YOUR OBJECTIVE:
Print the lines of the records without any change, from the line with "Given: Check the RO/00002 row checkbox" to the line with "Looking at the", including both. Leave the pictures out of your answer.

+++ PROVIDED DATA +++

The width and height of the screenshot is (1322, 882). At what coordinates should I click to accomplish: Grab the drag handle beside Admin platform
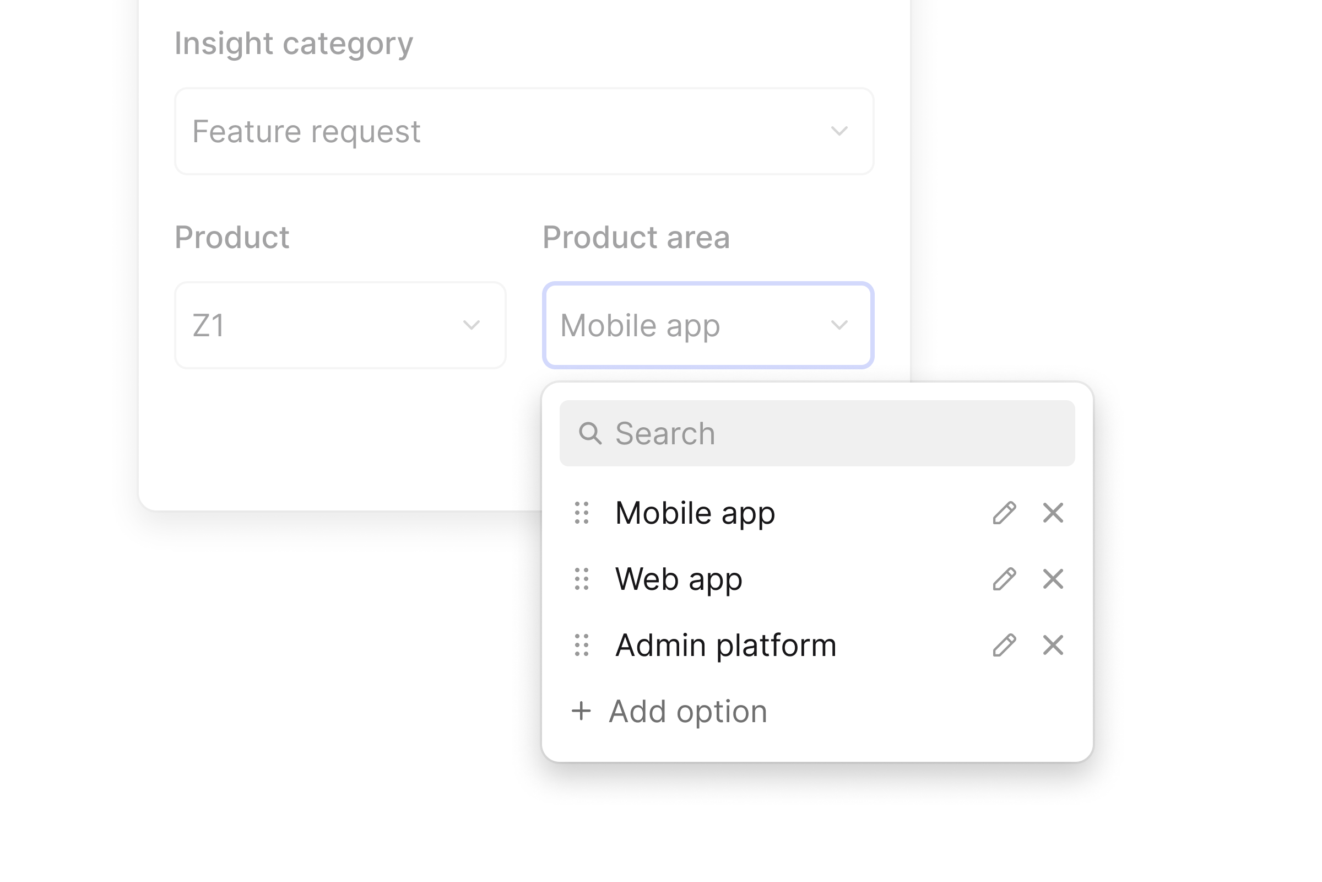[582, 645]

+++
+++ PROVIDED DATA +++

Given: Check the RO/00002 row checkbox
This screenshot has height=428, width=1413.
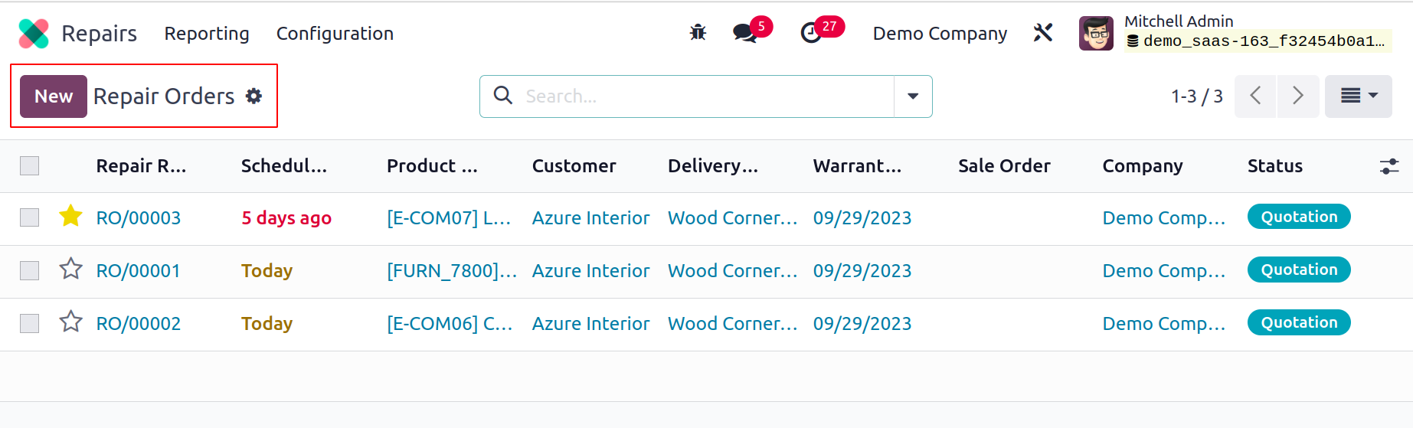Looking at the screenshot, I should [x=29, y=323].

+++

REPLY:
Given: Check the RO/00002 row checkbox
This screenshot has height=428, width=1413.
Looking at the screenshot, I should [x=29, y=323].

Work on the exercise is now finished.